**WHAT IS BEING ASKED:**
Give all of the data again exactly as written, omitting every image.

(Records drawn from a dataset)
━━━━━━━━━━━━━━━━
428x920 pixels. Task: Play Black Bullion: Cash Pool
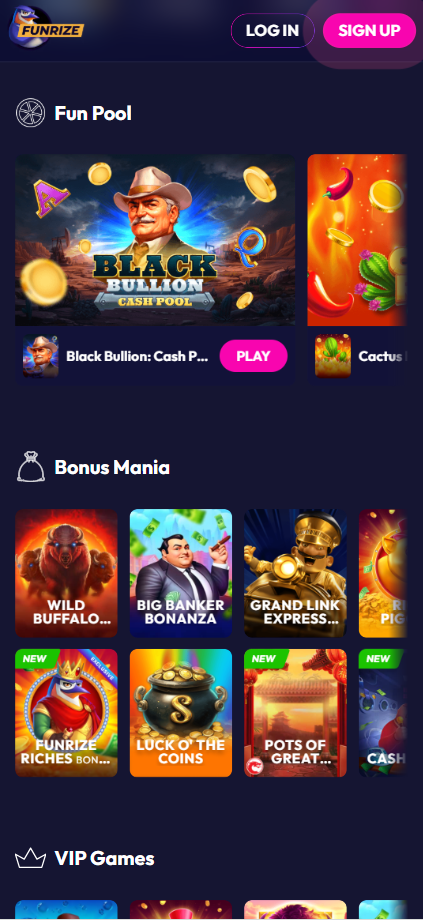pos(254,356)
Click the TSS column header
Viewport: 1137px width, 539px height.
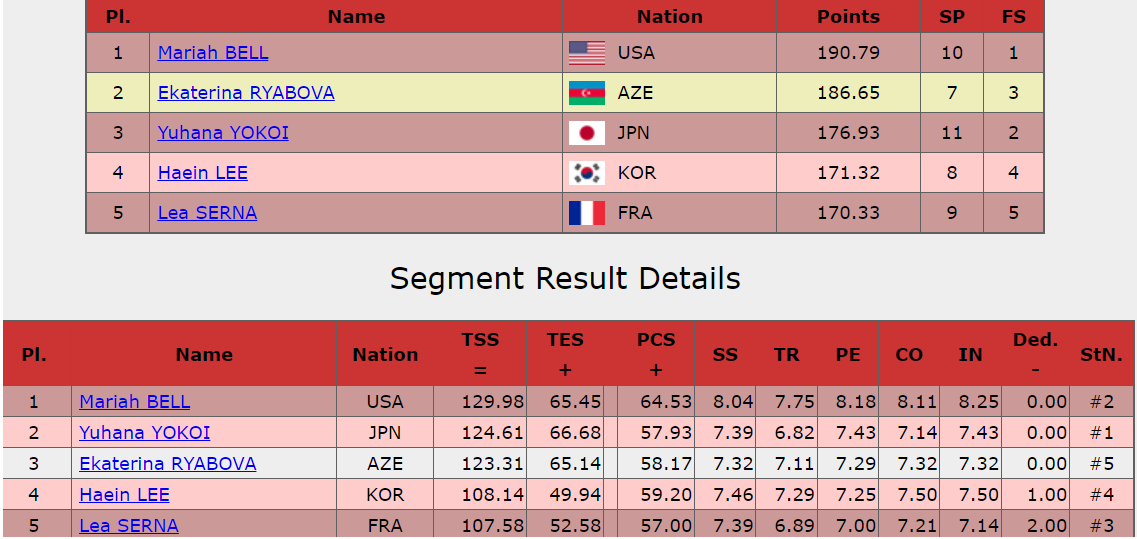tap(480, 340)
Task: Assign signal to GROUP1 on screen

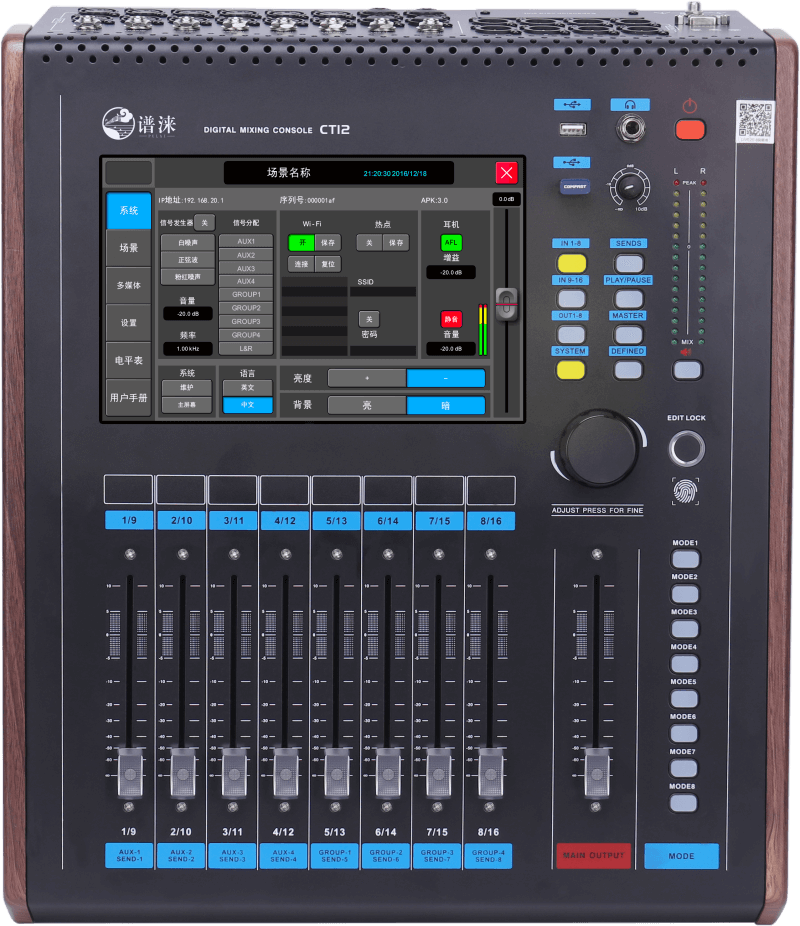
━━━━━━━━━━━━━━━━
**PROBLEM SOLUTION:**
428x920 pixels. Task: Play Black Bullion: Cash Pool
pos(254,356)
Click the TSS column header
Viewport: 1137px width, 539px height.
tap(480, 340)
Task: Assign signal to GROUP1 on screen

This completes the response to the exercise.